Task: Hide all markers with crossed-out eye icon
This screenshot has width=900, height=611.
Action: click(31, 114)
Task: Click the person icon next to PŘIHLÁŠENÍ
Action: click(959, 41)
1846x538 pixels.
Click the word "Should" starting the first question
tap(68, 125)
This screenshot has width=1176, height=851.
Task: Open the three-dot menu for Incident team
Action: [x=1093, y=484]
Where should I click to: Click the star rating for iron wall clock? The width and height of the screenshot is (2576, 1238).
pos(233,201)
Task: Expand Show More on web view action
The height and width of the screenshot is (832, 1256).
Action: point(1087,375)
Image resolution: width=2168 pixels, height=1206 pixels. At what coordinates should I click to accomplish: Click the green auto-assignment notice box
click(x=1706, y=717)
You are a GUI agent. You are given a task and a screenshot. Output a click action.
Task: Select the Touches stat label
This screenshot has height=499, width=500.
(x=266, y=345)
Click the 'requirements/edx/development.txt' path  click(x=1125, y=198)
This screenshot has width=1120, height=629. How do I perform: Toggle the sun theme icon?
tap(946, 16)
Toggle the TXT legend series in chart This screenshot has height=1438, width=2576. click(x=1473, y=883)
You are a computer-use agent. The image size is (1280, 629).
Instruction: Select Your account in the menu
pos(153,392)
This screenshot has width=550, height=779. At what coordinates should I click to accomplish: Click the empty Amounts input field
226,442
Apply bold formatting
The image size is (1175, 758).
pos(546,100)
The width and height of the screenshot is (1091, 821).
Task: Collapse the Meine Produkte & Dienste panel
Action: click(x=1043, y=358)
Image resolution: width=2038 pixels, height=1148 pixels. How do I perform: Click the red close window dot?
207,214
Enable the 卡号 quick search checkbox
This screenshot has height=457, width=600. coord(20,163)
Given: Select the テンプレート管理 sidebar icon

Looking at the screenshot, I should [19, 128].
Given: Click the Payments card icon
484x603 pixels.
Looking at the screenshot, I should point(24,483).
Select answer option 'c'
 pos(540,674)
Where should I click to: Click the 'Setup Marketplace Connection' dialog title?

*Your objective*. Rewrite the material from the line containing "Where should I click to: Click the star" through the line containing "(x=266, y=345)", keeping every request line, and increase each answer coordinate by 69.

*Complete answer*.
Where should I click to: Click the star rating for iron wall clock? The width and height of the screenshot is (2576, 1238).
pos(302,270)
Task: Expand Show More on web view action
The height and width of the screenshot is (832, 1256).
Action: point(1156,444)
Image resolution: width=2168 pixels, height=1206 pixels. At what coordinates should I click to accomplish: Click the green auto-assignment notice box
click(x=1775, y=786)
You are a GUI agent. You are given a task and a screenshot. Output a click action.
Task: Select the Touches stat label
This screenshot has height=499, width=500.
(x=335, y=414)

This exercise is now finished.